Work task :: The output should be the line containing "Image resolution: width=506" and every later line of the records, exactly as written, and nothing else.

[Stored records]
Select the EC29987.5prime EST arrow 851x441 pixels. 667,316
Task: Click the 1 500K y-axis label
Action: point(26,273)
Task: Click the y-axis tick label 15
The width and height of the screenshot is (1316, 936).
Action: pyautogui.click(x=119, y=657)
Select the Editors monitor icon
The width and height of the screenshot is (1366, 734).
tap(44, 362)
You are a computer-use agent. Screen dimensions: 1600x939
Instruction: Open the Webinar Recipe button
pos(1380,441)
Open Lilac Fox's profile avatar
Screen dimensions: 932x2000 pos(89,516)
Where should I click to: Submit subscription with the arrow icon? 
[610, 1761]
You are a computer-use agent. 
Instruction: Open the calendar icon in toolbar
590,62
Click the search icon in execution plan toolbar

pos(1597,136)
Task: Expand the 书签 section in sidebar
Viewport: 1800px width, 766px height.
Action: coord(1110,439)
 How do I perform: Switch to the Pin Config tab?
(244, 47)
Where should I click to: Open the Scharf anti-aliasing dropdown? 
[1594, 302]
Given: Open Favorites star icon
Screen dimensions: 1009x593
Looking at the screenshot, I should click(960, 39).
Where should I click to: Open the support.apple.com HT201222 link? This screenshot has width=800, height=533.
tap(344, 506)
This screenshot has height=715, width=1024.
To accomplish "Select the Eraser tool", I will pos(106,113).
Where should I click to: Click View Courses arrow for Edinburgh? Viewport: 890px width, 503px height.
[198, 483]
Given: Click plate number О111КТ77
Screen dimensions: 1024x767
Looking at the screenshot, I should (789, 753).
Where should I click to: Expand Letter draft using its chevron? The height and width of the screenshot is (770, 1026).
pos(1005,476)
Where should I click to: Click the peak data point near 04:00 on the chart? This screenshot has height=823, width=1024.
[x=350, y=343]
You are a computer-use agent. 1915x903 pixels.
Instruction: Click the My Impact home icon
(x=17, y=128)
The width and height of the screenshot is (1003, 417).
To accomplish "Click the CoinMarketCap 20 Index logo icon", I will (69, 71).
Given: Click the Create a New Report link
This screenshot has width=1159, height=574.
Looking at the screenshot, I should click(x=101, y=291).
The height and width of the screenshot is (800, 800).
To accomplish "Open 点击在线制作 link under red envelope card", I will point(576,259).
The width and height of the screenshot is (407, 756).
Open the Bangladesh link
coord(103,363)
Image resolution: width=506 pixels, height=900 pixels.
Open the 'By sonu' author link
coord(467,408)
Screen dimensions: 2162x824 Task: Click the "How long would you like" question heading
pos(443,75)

Solved exercise ::
Image resolution: width=506 pixels, height=900 pixels.
Open the 'By sonu' author link
coord(467,408)
Screen dimensions: 2162x824 Task: Click the "How long would you like" question heading
pos(443,75)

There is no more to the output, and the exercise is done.